I have no problem with audit firms providing some consulting services to audit clients provided it does not impair an auditor’s independence but there’s one thing that grates me about the audit profession. It’s when firms use audit as a lead-in to sell more lucrative consulting services. What is icing to this distasteful cake is when audit staff are praised for their role in winning consulting work.
This month, a UK watchdog responsible for checking the quality of audit firms released inspection reports of a few larger firms, flagging concerns PKF and Mazars had been praising and/or rewarding audit staff that successfully sold ‘non-audit’ or consulting services to audit clients. There reports apply to inspections carried out in 2010.
In the PKF report, the AIU warned the firm should: “Ensure credit is not sought or given in appraisals for success in selling non-audit services to audited entities.”
In the Mazars report, it was recommended the firm: “Ensure that staff and partner remuneration and evaluation decisions do not reflect success in selling non-audit services to audit clients… [and] there is greater focus on audit quality indicators in appraisals for audit partners and staff.”
To single out Mazars and PKF based on one inspection report is unfair. Rumours about auditors up-selling consulting have been rife for many years. Consulting is more lucrative and less labour intensive than audit, and firms all over the world, particularly the Big Four – PwC, Deloitte, Ernst & Young and KPMG – are beefing up their consulting arms like never before.
The problem with firms providing too much consulting to audit clients is the fear that they become reliant on that revenue and it will affects an auditor’s ability to exercise professional judgement. There’s also the argument that auditor’s might feel uncomfortable auditing a colleague’s consulting or tax work.

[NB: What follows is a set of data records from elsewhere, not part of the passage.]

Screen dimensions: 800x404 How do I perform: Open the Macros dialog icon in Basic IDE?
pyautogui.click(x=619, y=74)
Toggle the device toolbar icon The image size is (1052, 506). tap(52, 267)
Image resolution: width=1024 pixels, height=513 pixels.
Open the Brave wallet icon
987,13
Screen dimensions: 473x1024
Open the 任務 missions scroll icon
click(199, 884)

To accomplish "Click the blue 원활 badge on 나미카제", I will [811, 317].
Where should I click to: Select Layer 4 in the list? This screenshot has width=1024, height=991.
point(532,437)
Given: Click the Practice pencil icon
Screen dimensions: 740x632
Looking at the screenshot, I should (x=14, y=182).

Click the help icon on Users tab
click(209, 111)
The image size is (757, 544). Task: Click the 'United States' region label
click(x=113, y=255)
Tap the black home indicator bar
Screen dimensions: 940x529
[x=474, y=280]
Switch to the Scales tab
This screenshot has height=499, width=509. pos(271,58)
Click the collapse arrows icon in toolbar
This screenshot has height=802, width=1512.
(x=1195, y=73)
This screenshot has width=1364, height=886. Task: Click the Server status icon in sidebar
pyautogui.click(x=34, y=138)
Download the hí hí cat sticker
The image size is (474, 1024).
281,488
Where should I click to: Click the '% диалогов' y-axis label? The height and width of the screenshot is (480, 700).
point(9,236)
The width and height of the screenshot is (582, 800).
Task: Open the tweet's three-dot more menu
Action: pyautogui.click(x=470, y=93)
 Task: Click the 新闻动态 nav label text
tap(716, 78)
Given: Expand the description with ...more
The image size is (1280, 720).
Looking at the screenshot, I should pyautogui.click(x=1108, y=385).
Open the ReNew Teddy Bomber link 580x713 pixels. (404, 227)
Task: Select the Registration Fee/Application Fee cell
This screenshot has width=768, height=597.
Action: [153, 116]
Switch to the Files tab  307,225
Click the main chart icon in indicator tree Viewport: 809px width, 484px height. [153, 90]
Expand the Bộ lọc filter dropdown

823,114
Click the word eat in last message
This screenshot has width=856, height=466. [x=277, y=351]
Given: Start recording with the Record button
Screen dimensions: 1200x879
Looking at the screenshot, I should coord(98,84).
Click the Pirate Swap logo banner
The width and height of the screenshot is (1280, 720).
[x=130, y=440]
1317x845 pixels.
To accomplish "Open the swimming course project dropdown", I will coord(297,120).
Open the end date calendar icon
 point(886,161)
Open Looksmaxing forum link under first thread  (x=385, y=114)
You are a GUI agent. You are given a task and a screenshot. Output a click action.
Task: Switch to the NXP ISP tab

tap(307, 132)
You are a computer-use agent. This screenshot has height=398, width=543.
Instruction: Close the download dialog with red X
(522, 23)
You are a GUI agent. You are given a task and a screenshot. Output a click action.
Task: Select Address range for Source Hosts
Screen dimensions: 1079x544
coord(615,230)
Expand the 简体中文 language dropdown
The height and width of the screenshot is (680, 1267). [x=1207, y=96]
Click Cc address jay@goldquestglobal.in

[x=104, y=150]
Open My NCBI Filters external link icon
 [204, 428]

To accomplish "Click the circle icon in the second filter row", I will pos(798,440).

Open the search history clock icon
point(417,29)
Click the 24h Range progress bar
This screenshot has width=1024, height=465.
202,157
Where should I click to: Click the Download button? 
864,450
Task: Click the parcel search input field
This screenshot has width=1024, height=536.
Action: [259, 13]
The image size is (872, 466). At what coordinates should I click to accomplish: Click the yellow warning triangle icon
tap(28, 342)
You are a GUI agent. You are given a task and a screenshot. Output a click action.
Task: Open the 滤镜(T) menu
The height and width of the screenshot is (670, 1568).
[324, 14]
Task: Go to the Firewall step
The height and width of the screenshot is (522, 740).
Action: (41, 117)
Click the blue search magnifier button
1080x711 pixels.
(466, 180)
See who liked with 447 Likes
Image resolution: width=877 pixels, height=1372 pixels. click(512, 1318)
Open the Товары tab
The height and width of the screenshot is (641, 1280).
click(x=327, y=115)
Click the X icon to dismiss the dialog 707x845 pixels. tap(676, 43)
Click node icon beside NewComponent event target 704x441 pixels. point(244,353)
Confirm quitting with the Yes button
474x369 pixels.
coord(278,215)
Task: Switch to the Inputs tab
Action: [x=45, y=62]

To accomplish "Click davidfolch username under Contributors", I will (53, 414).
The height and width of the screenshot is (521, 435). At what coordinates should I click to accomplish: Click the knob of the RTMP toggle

Although most consulting services are prohibited to audit clients, firms are still earning a significant amount of revenue from this practice. In 2011, PwC UK earned £363m from non-audit services to audit clients, which is about 40 per cent of the fees it earns from audit, while Deloitte made £185m, which is 36 per cent of its audit revenue.
The independence of auditors is a big issue for the accounting profession because, rightly or wrongly, questions are being raised as to why auditors gave a clean bill of health to banks such as Lehman Brothers just before they collapsed.
The EC has proposed radical reforms that could force the largest accounting firms in Europe to break up their audit businesses from advisory and tax. If such a proposal were to pass into law, it could threaten the existence of the four major brands – PwC, Deloitte, Ernst & Young and KPMG – although intensive lobbying from the ‘Big Four’ should derail this idea.
Nevertheless, auditors of all sizes could make their lives a whole lot easier if they ditched the sales culture and focussed on ensuring their clients accounts are in check, rather than worrying about their own.
Arvind Hickman is the editor of the International Accounting Bulletin.